▸ **Your assignment**
Reproduce, exactly and in full, only the lines below from the one containing "Select the Show value radio button" through the one containing "Given: Open the 截屏 screenshot camera tool".

(Data to process begins)

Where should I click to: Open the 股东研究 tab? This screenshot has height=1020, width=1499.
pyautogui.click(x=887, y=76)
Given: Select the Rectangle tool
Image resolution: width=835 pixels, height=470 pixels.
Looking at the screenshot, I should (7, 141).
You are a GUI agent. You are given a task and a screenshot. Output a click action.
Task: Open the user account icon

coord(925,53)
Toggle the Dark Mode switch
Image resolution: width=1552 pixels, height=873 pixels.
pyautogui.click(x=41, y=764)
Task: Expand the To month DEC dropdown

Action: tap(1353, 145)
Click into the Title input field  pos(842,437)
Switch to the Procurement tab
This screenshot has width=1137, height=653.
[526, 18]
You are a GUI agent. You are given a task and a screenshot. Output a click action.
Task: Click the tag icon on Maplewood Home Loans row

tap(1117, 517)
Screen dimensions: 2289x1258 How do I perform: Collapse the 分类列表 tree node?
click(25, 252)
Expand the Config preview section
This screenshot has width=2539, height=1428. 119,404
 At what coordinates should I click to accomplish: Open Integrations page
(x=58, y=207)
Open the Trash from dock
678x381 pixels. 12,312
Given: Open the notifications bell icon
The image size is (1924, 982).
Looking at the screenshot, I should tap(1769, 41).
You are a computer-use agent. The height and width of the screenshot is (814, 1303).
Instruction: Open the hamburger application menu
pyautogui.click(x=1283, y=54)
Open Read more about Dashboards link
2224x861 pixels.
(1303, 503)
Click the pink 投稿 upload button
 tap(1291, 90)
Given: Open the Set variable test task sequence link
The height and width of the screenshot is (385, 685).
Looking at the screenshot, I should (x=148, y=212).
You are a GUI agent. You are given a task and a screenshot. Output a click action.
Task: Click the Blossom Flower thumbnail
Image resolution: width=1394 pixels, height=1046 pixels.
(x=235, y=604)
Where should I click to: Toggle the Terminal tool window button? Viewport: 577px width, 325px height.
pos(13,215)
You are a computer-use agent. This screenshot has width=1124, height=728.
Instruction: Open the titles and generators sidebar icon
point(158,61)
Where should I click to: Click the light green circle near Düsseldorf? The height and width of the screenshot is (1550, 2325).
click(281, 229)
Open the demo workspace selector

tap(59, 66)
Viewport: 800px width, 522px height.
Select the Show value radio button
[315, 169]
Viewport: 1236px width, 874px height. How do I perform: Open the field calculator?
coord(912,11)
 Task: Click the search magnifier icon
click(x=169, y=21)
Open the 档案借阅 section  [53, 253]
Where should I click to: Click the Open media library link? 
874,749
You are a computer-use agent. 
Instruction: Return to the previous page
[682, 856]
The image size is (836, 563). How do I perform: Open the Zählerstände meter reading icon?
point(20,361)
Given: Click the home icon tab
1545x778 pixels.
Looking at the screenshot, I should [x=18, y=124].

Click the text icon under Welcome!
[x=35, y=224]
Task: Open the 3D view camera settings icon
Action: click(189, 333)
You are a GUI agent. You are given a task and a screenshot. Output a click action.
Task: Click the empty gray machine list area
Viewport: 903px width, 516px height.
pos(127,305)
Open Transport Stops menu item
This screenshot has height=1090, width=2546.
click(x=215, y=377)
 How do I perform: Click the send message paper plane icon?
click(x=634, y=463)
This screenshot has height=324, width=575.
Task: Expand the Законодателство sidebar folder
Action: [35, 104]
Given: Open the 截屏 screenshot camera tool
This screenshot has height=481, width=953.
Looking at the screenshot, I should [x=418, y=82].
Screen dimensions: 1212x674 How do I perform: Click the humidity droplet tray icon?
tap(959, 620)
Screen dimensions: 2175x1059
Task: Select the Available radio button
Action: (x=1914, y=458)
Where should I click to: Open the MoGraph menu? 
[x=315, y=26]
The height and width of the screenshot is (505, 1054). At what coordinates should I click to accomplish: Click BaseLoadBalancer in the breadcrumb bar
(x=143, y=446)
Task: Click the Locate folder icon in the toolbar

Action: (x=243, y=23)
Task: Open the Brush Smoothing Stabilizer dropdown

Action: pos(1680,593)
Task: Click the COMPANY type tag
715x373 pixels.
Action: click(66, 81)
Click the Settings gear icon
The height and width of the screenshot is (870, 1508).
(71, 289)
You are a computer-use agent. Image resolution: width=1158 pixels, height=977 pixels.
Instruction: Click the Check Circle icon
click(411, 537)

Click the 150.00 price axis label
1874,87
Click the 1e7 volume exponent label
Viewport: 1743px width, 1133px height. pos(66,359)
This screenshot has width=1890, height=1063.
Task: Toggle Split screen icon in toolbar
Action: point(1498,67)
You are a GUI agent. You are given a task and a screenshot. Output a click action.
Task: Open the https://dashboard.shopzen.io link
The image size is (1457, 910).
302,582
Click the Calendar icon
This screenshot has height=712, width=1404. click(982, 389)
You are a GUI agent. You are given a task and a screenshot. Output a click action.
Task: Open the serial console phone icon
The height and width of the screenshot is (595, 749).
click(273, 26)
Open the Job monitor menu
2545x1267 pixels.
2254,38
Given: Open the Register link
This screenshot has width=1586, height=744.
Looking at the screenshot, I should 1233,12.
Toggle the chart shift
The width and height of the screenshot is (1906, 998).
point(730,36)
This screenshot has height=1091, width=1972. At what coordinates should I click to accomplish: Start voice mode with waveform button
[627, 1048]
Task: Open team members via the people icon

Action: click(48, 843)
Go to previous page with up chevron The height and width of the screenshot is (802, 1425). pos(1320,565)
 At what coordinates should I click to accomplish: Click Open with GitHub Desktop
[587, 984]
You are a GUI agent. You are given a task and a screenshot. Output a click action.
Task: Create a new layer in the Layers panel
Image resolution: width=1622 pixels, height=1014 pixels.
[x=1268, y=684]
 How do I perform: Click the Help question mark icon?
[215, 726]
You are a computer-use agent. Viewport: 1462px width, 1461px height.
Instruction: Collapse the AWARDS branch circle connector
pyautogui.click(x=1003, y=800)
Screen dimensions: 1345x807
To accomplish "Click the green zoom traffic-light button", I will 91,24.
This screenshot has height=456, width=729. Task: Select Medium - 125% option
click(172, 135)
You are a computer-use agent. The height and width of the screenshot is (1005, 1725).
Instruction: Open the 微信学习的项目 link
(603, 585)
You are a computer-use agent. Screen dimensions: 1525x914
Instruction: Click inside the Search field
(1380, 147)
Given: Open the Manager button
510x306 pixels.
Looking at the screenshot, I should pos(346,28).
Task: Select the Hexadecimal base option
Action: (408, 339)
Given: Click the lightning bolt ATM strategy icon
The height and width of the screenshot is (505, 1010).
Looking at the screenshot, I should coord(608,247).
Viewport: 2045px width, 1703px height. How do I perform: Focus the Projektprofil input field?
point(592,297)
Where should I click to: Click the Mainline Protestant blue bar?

(Data to process ends)

▸ **Written answer**
Select the Show value radio button
[315, 169]
Viewport: 1236px width, 874px height. How do I perform: Open the field calculator?
coord(912,11)
 Task: Click the search magnifier icon
click(x=169, y=21)
Open the 档案借阅 section  [53, 253]
Where should I click to: Click the Open media library link? 
874,749
You are a computer-use agent. 
Instruction: Return to the previous page
[682, 856]
The image size is (836, 563). How do I perform: Open the Zählerstände meter reading icon?
point(20,361)
Given: Click the home icon tab
1545x778 pixels.
Looking at the screenshot, I should [x=18, y=124].

Click the text icon under Welcome!
[x=35, y=224]
Task: Open the 3D view camera settings icon
Action: click(189, 333)
You are a GUI agent. You are given a task and a screenshot. Output a click action.
Task: Click the empty gray machine list area
Viewport: 903px width, 516px height.
pos(127,305)
Open Transport Stops menu item
This screenshot has height=1090, width=2546.
click(x=215, y=377)
 How do I perform: Click the send message paper plane icon?
click(x=634, y=463)
This screenshot has height=324, width=575.
Task: Expand the Законодателство sidebar folder
Action: [35, 104]
Given: Open the 截屏 screenshot camera tool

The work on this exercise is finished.